My jaw drops. Nana? I look over at Dad. His sharp expression tells me this is the first he’s heard anything like Sebastian’s story.

“Gracie Kirby married Hank Sweeney Senior before our TDY ended. The catchall is Jones had asked Hank to look in on his gal while we was gone, make sure no other fellas invaded his territory. Hank agreed, but he kept telling Jones to cut loose of that skinny, stuck-up gal. Hank didn’t care much for Gracie, so Jones figured he was safe. But like Jones, Hank tripped over Gracie’s charms and fell in love.”

Nana was the object of Jones’s love song. And a love triangle? Nana . . .

“Jones never quite got over Gracie. The Café became his wife. My job moved me across the country, and we only talked a few times a year. But, one day out of the blue, he calls up and says, ‘I met the cutest gal.’ I thought, Good, you’re fifty-six, and it’s about time you settled down. I was already a grandpa.”

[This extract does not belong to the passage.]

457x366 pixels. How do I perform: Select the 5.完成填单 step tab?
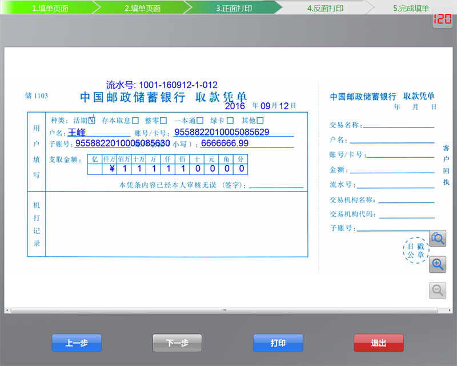tap(411, 8)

The serene Café ambience is pierced with laughter.

Sebastian turns toward me. “The gal he met was you, Gracie’s granddaughter. Something about you, Caroline, watered his dry heart.”

The static questions from the summer have answers now—loud and clear. Jones’s affection for me came out of his love for Nana. For the first time, I understand why Jones gave me the Café. But instead of being shocked and surprised, my heart responds, Of course.

“Jones regretted Gracie died before he came to his senses and mended a broken friendship. When I heard he left the Café with Caroline, I figured it was his way of saying, ‘Gracie, you and me, we’re all right.’”

Sebastian pauses with a glance at me. “Guess that’s my story, and, young lady, how do I get off this stage?”

To: MusicMan

From: CSweeney

Subject: Reminisce Night

Mitch,

It’s late. The Café is closed, the deposit done, tips paid out, and the first Reminisce Night at the Frogmore Café is over.

Ding howdy, did you miss it.

Remember the woman Jones sang to on the record? It was Nana Sweeney.

Granddad stole her from Jones when the Army sent him to Germany. Granddad was supposed to keep the other guys away.

Jones never recovered, Mitch. He loved Nana and no one else.

Sebastian thinks he left the Café to me as his way of mending fences with Nana.

Afterwards, Dad, Posey, Henry, Cherry, and I talked with Sebastian and his daughter, Rose.

Daddy never knew about any of this. He just knew that one Friday after Thanksgiving, Granddad took me to the Frogmore Café (I was ten) and hit it off with Jones.

So here I sit, the center of a love triangle. Jones worked out his feelings for Nana by seeing me as a granddaughter.

One half of my heart is overwhelmed that Jones would entrust his life’s work to me. The other half angry. Why didn’t he talk to me? Tell me how he felt?

Odd, these small-town mysteries of who loved who. When and why. Friendships lost, friendships found. Hearts broken. Hearts mended.

Contrast this story to the potential buyers making an appearance tonight with their lawyer, an Amazon woman.